A novel ternary virulence system in plague
Straley, Susan C.   
University of Kentucky, Lexington, KY, United States

Yersinia pestis is the causative agent of plague in humans. We have discovered a chromosomally located bicistronic operon that encodes a novel pair of interacting surface proteins called YadB and YadC (collectively referred to as YadB-C) that belong to the trimeric autotransporter family. YadB-C promotes invasion of epithelioid cells and J774A.1 macrophage-like cells;but unlike most trimeric autotransporters appears not to promote adherence. Interestingly, invasive activity requires the presence of the surface aspartyl protease Pla, which also is an adhesin/invasin, independent of its protease activity. In addition, Pla selectively degrades YadB, causing YadB-C complexes to disappear, and its presence is required for release of a fragment of YadC into the culture medium. Like Pla, YadB-C is crucial for virulence in bubonic plague;however, it is not essential for virulence in pneumonic plague. This raises the possibility that the dominant virulence function of these proteins is directed against acute inflammation, which occurs rapidly in bubonic plague but only late in pneumonic plague. The small plasmid that encodes Pla is unique to Y. pestis, and its acquisition is believed to have been a key step in the evolution of Y. pestis from Y. pseudotuberculosis.
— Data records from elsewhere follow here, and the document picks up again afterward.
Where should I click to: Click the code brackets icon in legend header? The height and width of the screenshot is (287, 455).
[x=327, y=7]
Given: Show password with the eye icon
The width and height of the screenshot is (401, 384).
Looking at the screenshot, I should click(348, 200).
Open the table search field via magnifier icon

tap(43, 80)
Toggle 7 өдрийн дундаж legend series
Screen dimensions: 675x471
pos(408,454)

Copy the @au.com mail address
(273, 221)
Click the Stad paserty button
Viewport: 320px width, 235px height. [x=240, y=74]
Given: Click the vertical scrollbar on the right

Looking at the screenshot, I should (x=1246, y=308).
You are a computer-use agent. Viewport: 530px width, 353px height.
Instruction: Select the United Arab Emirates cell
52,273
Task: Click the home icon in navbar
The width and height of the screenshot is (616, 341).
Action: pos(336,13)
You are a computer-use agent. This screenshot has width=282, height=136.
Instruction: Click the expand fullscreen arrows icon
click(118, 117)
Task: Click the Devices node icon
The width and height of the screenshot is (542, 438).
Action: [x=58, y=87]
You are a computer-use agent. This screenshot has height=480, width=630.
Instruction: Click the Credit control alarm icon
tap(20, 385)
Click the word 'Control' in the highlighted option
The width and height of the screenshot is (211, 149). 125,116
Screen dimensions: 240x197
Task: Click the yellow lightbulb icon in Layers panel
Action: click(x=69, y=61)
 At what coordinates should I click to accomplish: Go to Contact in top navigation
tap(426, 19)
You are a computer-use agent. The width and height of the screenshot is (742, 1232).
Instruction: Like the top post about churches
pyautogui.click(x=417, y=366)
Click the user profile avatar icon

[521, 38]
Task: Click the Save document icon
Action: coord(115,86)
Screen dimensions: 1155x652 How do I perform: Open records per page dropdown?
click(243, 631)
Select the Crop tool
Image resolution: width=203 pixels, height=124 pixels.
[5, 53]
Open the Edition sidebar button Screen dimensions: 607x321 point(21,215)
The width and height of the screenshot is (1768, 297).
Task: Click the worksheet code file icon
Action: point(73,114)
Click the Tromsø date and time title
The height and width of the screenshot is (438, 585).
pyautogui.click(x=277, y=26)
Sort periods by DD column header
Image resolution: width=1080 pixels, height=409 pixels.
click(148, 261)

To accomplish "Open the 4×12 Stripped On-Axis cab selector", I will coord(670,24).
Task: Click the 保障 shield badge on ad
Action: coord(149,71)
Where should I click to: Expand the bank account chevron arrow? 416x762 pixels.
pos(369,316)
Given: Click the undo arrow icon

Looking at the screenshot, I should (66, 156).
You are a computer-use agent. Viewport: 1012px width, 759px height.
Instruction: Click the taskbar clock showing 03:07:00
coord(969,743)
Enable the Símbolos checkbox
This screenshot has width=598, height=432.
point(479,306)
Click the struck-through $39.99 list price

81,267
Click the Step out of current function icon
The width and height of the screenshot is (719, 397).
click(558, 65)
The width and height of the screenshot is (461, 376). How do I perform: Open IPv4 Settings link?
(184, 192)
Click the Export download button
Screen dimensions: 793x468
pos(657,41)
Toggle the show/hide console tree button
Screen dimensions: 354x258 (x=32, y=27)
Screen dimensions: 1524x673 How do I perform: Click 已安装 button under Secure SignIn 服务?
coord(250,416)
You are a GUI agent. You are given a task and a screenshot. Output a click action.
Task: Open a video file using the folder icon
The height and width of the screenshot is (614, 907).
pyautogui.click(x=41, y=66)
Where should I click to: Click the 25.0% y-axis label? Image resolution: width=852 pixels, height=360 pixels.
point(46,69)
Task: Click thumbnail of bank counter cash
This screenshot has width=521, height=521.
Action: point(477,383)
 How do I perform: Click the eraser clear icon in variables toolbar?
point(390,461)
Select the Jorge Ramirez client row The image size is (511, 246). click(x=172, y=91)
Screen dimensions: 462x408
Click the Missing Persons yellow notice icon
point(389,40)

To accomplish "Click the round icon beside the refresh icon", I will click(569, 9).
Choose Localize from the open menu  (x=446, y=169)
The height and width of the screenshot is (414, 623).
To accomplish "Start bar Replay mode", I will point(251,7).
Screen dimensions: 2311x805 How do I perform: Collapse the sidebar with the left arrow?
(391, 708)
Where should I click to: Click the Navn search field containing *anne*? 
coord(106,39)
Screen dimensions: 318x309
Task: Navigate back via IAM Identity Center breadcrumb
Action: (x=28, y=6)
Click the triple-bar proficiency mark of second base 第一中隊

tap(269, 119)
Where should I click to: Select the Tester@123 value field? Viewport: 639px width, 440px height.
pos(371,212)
Thus yadBC may be another link to the high virulence of Y. pestis. We hypothesize that YadB, YadC, and Pla constitute a novel ternary virulence mechanism to counteract inflammatory defenses that are mobilized early in bubonic plague. The goal of this proposed R21 project is to define the essential roles of the 3 components of this system.
In Aim 1 we will exploit a set of Y. pestis strains carrying variants of these components to determine the roles of Pla, YadC, and YadB in YadB-C function in vitro.
In Aim 2, we will characterize infections of normal mice and mice lacking key inflammatory cells to develop a hypothesis for the innate defense target of YadB-C.

Public Health Relevance

These studies will contribute to our broad understanding of pathogenesis in the face of an acute inflammatory response. Accordingly, the study of YadB-C will inform studies in many other bacterial systems in addition to improving our understanding of the pathogenesis of plague.